A group of US Names – known as the Allen group – is refusing to settle. Last August, it obtained an injunction from the District Court in Richmond, Virginia, requiring more information from Lloyd's and allowing the group more time before it had to settle.

The injunction could have scuppered the whole plan because it came just as the deadline for approval of Lloyd's massive reconstruction and renewal programme approached.

But over the weekend immediately following the August judgment, Lloyd's flew out Freshfield's partner Barry O'Brien to help its US firm Fried Frank Harris Shriver & Jacobson draw up a 60-page court brief. The following week this led to an appeal court in Baltimore staying the district court injunction and ordering the dismissal of the case. The Allen names applied for the US equivalent of leave to appeal to the Supreme Court in Washington. And it was this application that was dismissed last week.

But other groups of rebel US names have two appeal court cases pending over whether the “choice-of-law” clause in their contracts with Lloyd's – supposed to limit any action to English law – prevents litigation in the US. These may prove to be tougher nuts to crack.

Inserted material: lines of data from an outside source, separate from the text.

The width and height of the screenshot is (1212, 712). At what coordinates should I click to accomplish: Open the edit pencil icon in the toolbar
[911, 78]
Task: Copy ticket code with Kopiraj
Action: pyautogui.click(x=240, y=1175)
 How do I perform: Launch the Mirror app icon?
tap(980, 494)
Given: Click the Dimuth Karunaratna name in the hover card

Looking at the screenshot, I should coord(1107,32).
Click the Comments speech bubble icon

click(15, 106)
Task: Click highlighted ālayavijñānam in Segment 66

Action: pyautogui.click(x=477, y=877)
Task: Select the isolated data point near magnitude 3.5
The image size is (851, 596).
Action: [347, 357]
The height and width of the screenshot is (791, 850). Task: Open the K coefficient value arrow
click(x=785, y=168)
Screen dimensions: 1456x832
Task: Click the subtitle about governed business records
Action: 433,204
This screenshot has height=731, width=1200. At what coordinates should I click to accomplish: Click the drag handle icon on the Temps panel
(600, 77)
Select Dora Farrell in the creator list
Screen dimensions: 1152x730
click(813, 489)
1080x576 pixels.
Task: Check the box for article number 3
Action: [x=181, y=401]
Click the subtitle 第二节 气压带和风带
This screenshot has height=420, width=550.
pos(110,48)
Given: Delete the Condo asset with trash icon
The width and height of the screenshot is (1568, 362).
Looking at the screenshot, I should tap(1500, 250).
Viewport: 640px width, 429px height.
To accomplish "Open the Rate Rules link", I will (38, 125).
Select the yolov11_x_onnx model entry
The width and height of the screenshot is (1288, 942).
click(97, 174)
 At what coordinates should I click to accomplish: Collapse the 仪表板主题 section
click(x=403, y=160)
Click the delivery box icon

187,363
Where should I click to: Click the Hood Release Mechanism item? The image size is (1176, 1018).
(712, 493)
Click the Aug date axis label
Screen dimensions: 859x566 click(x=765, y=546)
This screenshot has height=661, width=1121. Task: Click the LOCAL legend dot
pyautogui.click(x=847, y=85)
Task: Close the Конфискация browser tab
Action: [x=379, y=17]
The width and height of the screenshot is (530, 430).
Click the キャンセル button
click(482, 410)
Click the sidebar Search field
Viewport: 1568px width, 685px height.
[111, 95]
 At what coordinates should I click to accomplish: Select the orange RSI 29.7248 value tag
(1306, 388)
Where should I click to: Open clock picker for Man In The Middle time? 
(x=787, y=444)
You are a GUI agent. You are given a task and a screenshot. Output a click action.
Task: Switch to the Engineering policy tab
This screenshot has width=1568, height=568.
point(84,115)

Bob Mollen, Fried Frank's London partner, said: “This appeal was made under a writ of certiorari, which rarely succeeds. The names were out of time for the usual remedy of a writ of mandamus. It was an important victory for Lloyd's, but how the Supreme Court would rule on the choice-of-law clause on its merits is hard to tell.”

Harvey Pitt, Fried Frank Washington partner, acted for Lloyd's while Atlanta firm Kilpatrick & Cody represented the aggrieved US names.